Wednesday, April 2nd, 2008

A new , written while the author was an intern at Microsoft, analyses “the largest social network analyzed to date.” Here is the abstract:

We present a study of anonymized data capturing a month of high-level communication activities within the whole of the Microsoft Messenger instant-messaging system. We examine characteristics and patterns that emerge from the collective dynamics of large numbers of people, rather than the actions and characteristics of individuals. The dataset contains summary properties of 30 billion conversations among 240 million people. From the data, we construct a communication graph with 180 million nodes and 1.3 billion undirected edges, creating the largest social network constructed and analyzed to date. We report on multiple aspects of the dataset and synthesized graph. We find that the graph is well-connected and robust to node removal. We investigate on a planetary-scale the oft-cited report that people are separated by “six degrees of separation” and find that the average path length among Messenger users is 6.6. We also find that people tend to communicate more with each other when they have similar age, language, and location, and that cross-gender conversations are both more frequent and of longer duration than conversations with the same gender.

YouTube Behavior

Wednesday, April 2nd, 2008

I read an interesting paper, “Identifying User Behavior in Online Social Networks,” by Marcelo Maia, Jussara Almeida and Virgílio Almeida. It was presented yesterday at the First International Workshop on Social Networks (co-located with EuroSys 2008).
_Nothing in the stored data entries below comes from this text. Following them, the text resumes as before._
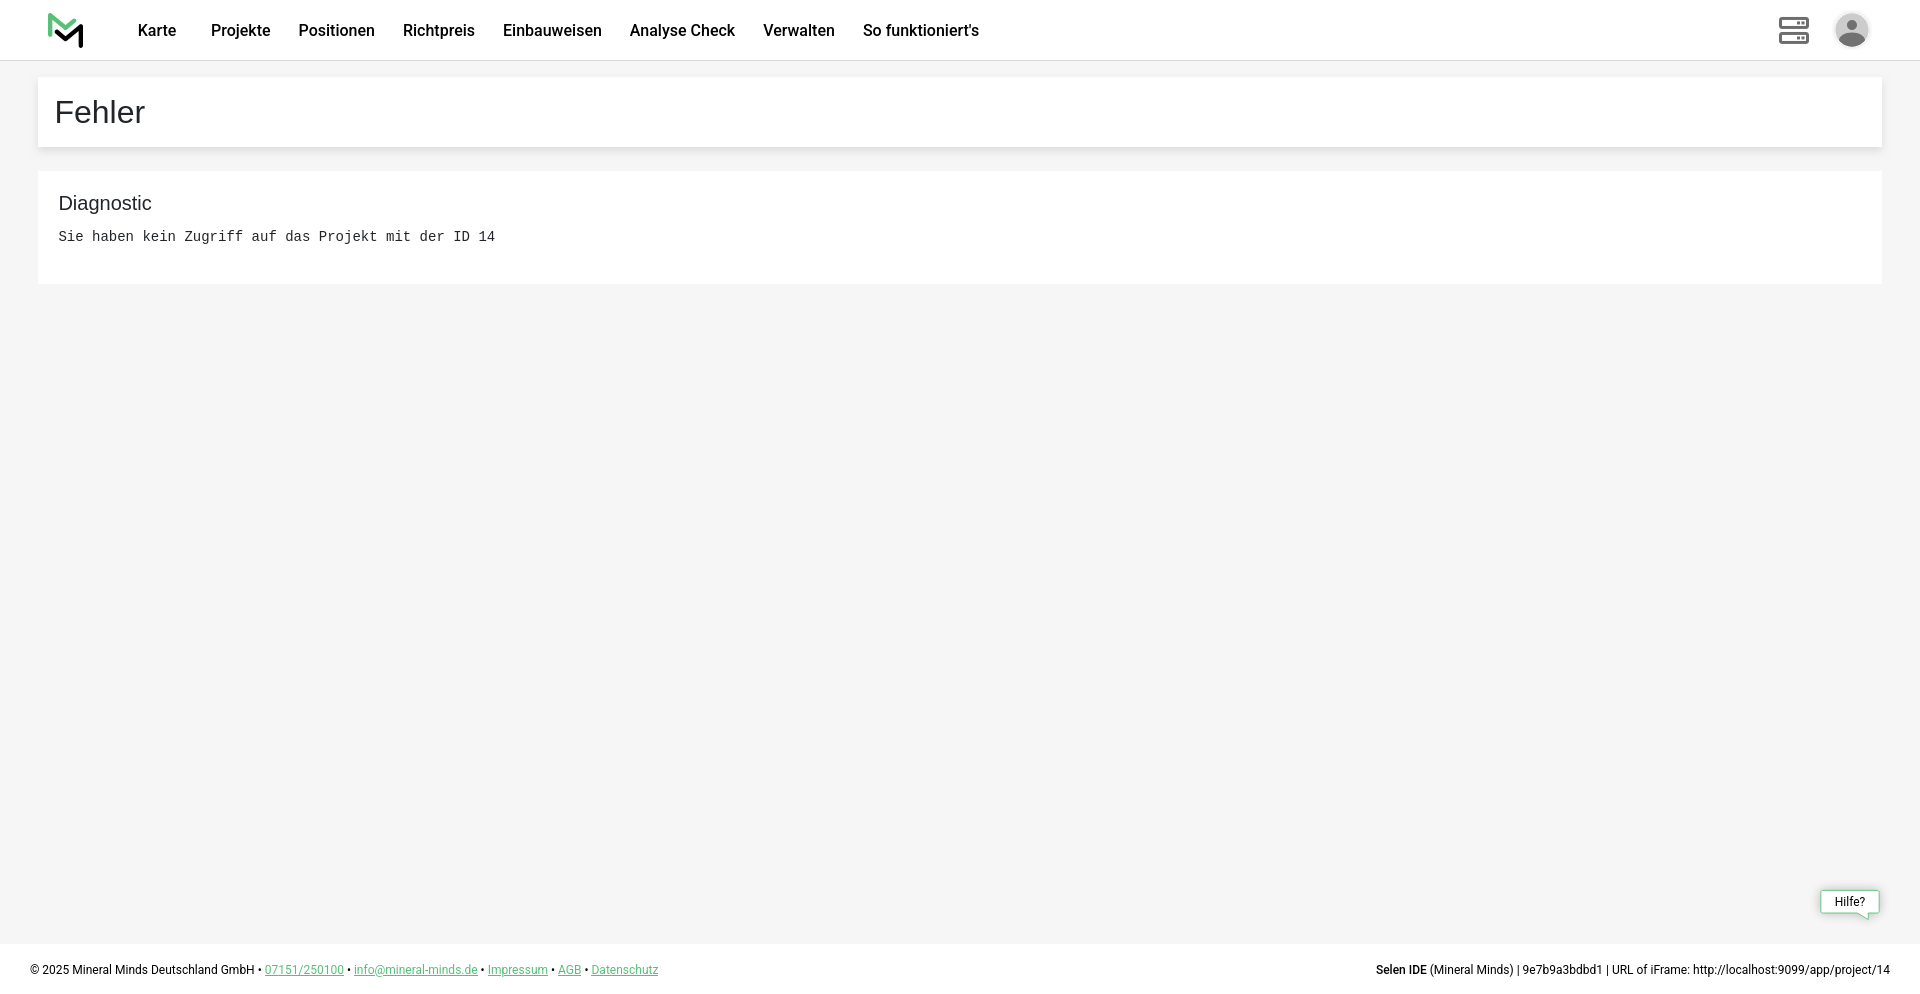Switch to Analyse Check

(682, 31)
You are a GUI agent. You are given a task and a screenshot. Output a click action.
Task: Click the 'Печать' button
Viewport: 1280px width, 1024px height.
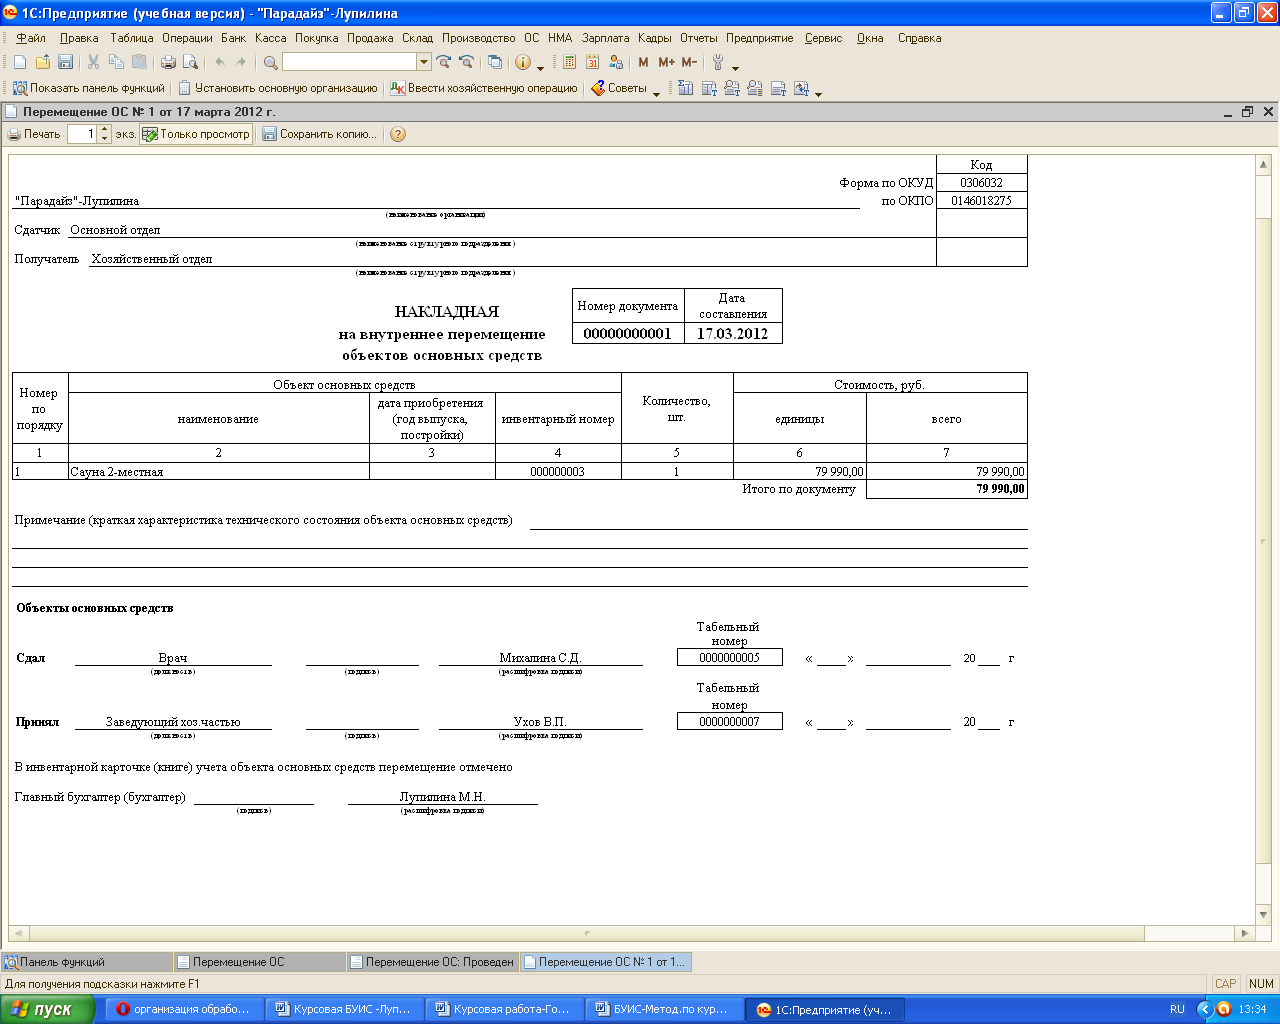click(34, 134)
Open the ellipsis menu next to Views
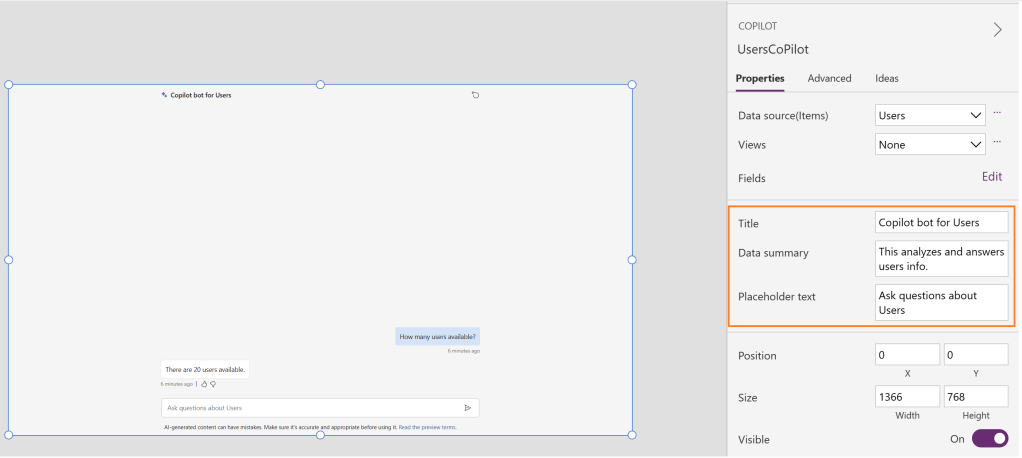1022x458 pixels. [x=997, y=143]
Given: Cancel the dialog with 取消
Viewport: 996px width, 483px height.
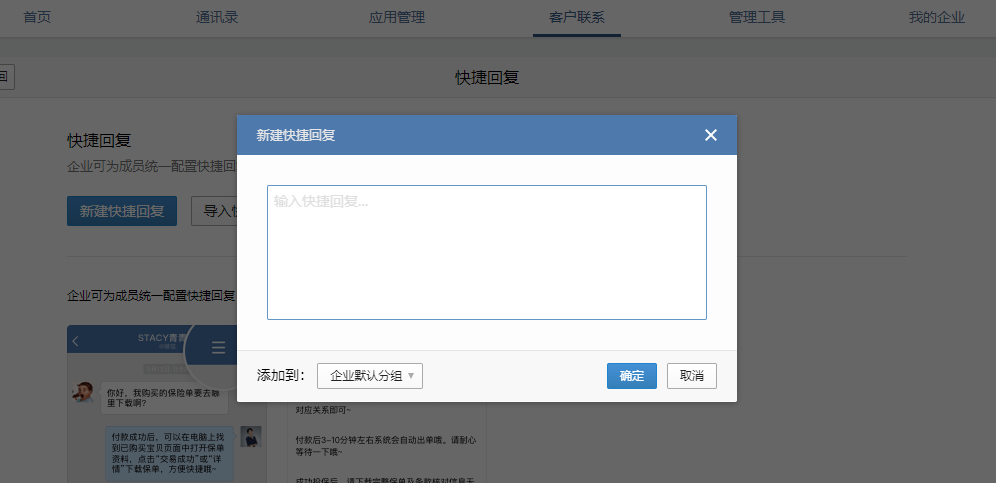Looking at the screenshot, I should [x=692, y=376].
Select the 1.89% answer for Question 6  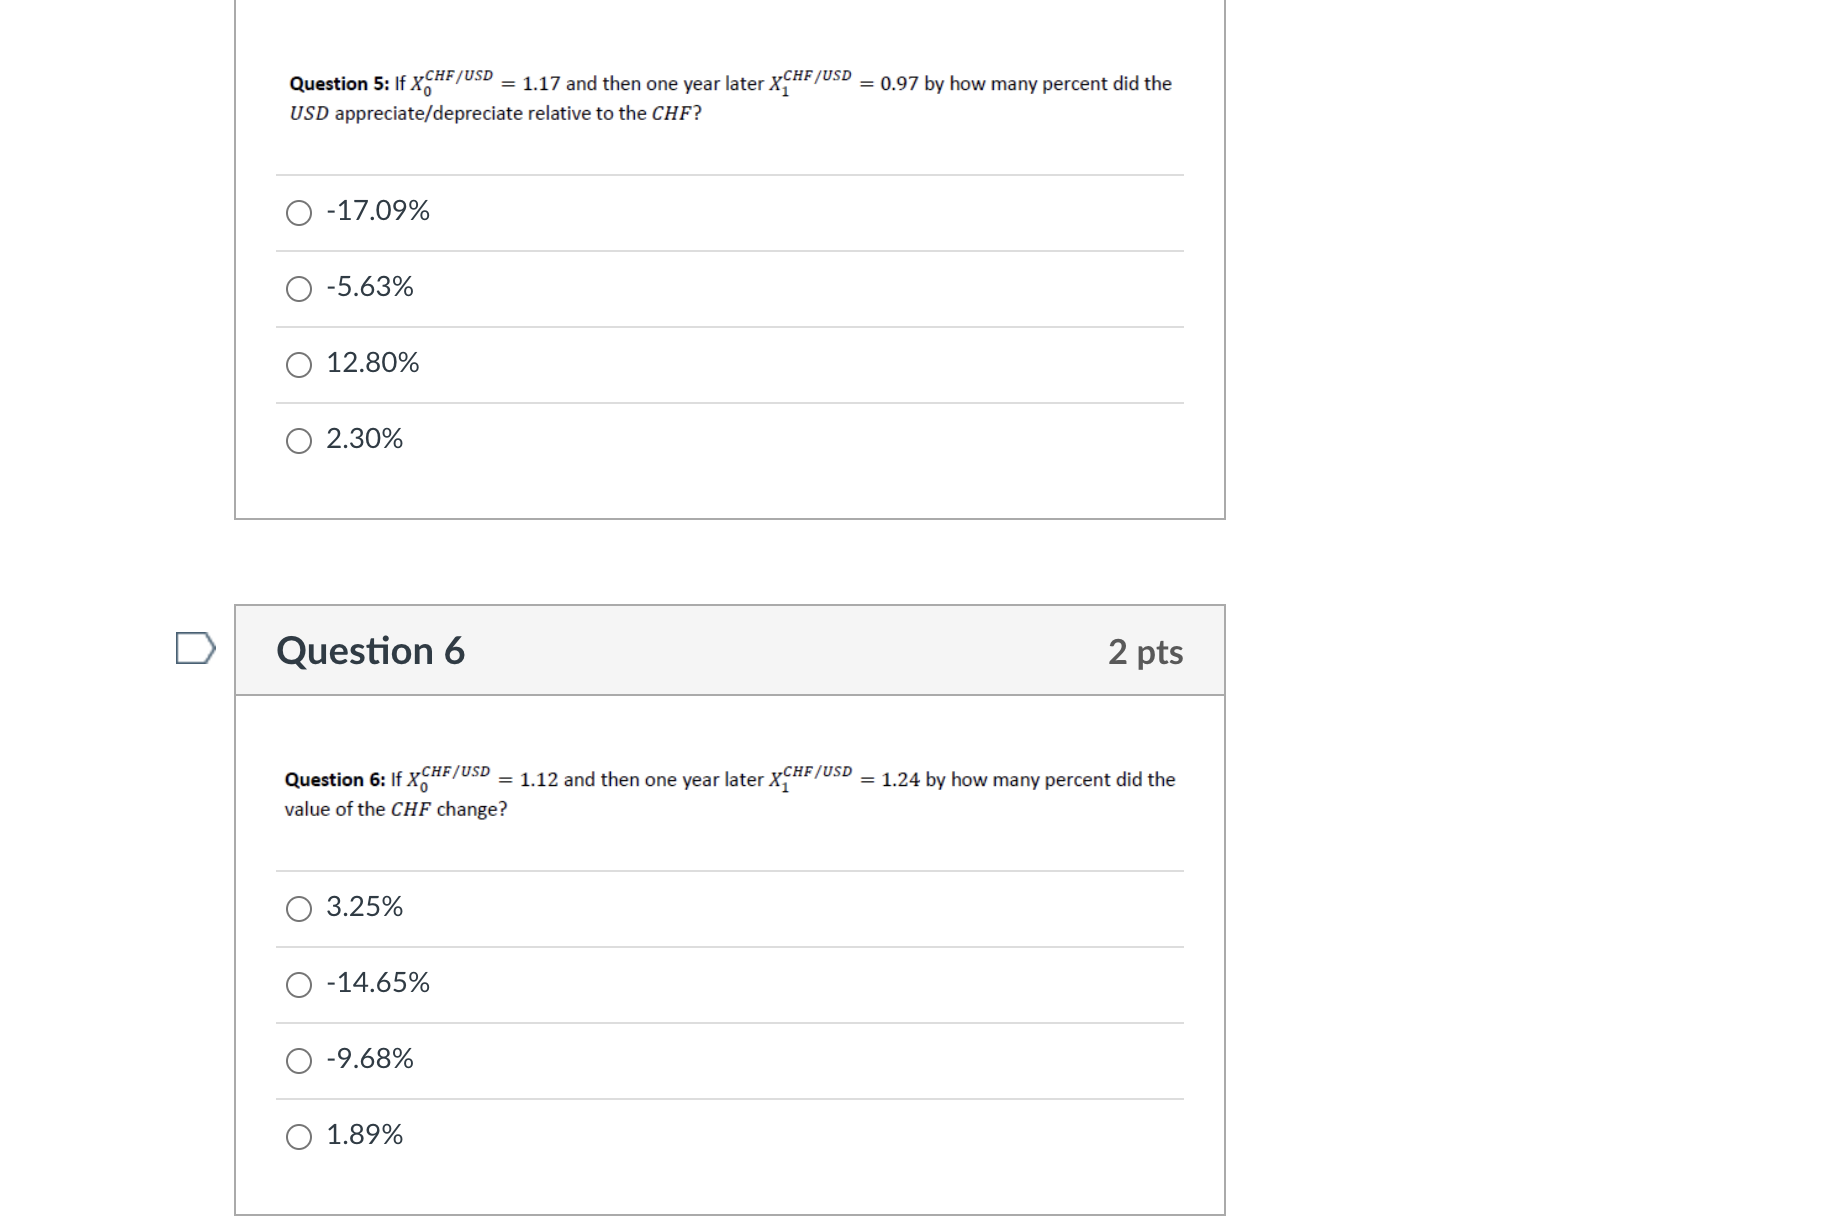[298, 1136]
The paper uses an interesting dataset: a social network based on the user-subscriptions on youtube. In other words, if I subscribe to your video uploads, then I link to you in the network. Here is a very brief summary: How is it possible to classify users according to different behaviors? An answer to this question would help specialists design their sites according to the target audience; however, trying to identify groups of similarly-behaved users based on individual attributes does not produce useful results. So what can be done? More informative traits can be used: the social interaction attributes. For example, consider the subscription network of youtube: considering each user’s in-degree (people who subscribe to that user’s content), out-degree (number of subscriptions), and reciprocity (mutual subscriptions), as well as number of uploads, watches, and channel views, allows for user behavior to be classified into five groups. The three main groups that appear are the content producers, consumers, and mixed producer/consumers. The last two are the old-possibly inactive users and those who small-degree/high clustering coefficient (the cliques).

The users in this dataset were classified using k-means, which typically relies on a pre-defined value of k to work. Another interesting contribution is a method that finds what k to use, based on balancing the proportion of inter- and intra- cluster distance properly (details in the paper). Of course, just like needing to specify k, a more general weakness of these techniques seems to be that you need to know what you are looking for before you can find any structure. In other words, if the authors had decided to cluster based on different social-interaction attributes (or social-net graph properties), maybe their results would have been remarkably different?

There are a lot of other interesting papers that use youtube datasets, including this one that looks at how content popularity on the site fluctuates.